November 14, 2022 11:29

Part 2: Textpattern and Setting up the Site

Well, I did say there’d be a next time… and here it is just a decade later. In the intervening time a fair amount of what I went over in Part 1 has been rendered obsolete. On the other hand, what I had so long ago intended for this post to be about is mostly the same (since it’s partly about what I did). Indeed the process I use has hardly changed either. I now likely have a topic for another ‘site-building’ post, detailing some the recent changes to modernize the layout a tiny bit, and to change the photo gallery so I can put up some more photo sets.

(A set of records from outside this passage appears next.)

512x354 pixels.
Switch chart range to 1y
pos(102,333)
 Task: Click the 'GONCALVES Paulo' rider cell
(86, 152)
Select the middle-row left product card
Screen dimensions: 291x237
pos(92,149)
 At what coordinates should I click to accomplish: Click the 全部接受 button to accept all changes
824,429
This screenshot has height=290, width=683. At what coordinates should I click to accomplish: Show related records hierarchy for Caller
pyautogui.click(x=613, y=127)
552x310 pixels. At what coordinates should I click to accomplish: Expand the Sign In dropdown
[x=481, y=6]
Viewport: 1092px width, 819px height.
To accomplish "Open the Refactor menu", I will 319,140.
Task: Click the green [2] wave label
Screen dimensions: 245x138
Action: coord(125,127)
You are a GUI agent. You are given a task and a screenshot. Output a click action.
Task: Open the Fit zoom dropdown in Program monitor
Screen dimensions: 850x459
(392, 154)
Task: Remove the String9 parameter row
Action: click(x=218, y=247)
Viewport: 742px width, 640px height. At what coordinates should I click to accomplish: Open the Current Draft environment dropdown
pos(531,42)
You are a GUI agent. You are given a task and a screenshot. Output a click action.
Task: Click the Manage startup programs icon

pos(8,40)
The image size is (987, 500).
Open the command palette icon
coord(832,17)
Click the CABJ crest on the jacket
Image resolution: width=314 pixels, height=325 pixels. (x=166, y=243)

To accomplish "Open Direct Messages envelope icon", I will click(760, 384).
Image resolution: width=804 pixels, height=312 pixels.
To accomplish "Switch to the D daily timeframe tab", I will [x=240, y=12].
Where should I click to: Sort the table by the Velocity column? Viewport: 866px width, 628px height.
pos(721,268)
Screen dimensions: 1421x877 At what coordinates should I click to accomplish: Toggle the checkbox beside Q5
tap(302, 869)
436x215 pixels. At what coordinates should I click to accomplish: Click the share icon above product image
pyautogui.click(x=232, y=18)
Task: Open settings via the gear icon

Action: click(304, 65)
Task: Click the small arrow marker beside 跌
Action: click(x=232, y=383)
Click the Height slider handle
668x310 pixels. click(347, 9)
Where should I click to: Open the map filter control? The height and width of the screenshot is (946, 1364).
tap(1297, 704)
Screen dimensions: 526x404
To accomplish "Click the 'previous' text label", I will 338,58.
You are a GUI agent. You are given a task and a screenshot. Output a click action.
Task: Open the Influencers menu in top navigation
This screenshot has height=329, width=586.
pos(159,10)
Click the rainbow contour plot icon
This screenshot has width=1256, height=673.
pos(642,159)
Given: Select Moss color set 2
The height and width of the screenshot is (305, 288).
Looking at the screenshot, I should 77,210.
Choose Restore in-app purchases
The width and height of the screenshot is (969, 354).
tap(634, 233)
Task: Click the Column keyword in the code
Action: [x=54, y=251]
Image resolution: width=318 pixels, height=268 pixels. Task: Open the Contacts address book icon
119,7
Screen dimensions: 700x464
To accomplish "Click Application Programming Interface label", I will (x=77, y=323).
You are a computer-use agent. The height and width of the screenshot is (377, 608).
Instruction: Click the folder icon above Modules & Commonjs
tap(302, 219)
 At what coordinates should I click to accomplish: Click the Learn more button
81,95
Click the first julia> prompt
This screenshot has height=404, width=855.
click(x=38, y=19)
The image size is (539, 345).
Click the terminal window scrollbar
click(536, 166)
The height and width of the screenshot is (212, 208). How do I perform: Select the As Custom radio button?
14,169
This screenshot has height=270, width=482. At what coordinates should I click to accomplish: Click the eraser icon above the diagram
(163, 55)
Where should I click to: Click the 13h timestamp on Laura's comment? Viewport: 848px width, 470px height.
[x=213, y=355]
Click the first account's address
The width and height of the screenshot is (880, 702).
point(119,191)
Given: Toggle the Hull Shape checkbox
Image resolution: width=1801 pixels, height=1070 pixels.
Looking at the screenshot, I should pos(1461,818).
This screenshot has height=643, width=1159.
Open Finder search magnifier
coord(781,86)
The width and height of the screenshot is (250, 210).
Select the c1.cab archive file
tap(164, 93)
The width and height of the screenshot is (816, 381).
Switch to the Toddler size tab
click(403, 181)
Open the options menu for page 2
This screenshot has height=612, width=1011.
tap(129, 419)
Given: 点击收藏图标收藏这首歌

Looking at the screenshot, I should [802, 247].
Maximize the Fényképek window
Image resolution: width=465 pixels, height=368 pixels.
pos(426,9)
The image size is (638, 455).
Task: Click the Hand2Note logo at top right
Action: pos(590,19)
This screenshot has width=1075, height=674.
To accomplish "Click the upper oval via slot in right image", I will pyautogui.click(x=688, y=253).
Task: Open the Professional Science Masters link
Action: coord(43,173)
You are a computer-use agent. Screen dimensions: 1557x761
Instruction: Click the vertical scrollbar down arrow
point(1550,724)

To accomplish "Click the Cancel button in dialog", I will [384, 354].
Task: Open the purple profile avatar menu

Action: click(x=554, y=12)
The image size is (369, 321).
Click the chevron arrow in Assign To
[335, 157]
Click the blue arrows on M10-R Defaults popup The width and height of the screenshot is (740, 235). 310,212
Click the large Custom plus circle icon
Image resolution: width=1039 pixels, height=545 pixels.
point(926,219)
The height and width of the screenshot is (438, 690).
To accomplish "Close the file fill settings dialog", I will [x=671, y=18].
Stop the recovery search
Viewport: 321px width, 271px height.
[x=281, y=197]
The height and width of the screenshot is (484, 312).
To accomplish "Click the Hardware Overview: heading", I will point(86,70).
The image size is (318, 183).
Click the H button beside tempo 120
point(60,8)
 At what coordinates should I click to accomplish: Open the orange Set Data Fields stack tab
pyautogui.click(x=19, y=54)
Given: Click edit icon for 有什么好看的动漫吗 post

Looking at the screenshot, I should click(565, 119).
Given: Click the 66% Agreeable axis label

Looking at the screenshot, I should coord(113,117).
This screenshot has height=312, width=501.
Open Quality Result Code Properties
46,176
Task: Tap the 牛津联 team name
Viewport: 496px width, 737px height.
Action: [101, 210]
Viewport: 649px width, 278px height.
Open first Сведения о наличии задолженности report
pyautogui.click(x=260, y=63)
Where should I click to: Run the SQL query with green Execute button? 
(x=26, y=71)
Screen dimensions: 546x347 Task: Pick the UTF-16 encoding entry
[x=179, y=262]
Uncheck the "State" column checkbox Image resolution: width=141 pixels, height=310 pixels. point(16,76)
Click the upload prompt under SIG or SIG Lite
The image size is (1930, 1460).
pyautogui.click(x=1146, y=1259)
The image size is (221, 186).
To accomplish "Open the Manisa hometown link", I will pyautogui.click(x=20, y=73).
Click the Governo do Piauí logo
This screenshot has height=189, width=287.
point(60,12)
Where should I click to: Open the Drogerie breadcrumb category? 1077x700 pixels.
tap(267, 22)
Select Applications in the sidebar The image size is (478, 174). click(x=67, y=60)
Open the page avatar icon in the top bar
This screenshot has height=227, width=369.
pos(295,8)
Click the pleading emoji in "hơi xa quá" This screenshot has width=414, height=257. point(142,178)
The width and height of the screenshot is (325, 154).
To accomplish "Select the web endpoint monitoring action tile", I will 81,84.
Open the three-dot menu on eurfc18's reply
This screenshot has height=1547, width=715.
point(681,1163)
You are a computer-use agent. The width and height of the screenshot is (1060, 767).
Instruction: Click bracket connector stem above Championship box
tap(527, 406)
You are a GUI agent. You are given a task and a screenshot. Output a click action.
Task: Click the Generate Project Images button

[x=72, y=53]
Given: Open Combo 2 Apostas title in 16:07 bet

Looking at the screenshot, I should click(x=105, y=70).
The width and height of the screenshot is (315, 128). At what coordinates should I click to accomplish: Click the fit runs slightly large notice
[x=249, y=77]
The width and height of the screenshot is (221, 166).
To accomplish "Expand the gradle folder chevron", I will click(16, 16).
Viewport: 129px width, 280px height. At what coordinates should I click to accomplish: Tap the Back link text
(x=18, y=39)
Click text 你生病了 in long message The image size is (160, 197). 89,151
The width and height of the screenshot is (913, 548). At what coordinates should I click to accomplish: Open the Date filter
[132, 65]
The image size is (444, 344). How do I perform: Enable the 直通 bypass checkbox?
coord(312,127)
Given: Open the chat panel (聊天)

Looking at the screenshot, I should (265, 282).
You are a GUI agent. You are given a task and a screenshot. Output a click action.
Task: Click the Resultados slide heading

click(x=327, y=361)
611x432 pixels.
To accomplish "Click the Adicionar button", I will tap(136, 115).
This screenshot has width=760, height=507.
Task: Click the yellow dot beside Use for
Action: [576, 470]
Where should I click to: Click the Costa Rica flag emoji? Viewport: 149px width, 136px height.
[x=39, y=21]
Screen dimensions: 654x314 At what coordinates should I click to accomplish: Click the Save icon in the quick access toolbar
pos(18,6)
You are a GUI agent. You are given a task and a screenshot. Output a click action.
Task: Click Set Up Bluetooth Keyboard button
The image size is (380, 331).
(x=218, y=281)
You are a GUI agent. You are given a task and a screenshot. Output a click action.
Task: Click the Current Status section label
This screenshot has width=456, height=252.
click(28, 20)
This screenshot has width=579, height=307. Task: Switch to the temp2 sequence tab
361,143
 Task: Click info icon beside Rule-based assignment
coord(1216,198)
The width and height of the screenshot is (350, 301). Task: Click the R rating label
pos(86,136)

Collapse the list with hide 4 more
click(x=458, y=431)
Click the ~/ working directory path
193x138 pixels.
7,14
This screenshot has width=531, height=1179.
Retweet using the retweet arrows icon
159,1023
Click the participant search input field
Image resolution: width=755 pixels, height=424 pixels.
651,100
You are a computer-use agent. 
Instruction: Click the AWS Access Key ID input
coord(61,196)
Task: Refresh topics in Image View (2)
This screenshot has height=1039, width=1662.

Briefly, I’ll go over what is no longer relevant from the first part. As already mentioned there, I switched from using categories as post labels to tags, since they seem more flexible. That’s still how I mark the posts. For the topic index page, I was able to ditch my custom page_lookup Liquid tag by switching to Jekyll’s Collections. A Collection in Jekyll is basically a set of related content that has documents stored in one directory. Previously I was storing all of my ‘topic’ descriptions in one directory as well, so it was hardly any trouble to just move them to the _collections directory, and then adjust Jekyll’s config file to produce actual pages for the collection. Jekyll then automatically makes the YAML front matter from the collection files available when iterating through a collection item.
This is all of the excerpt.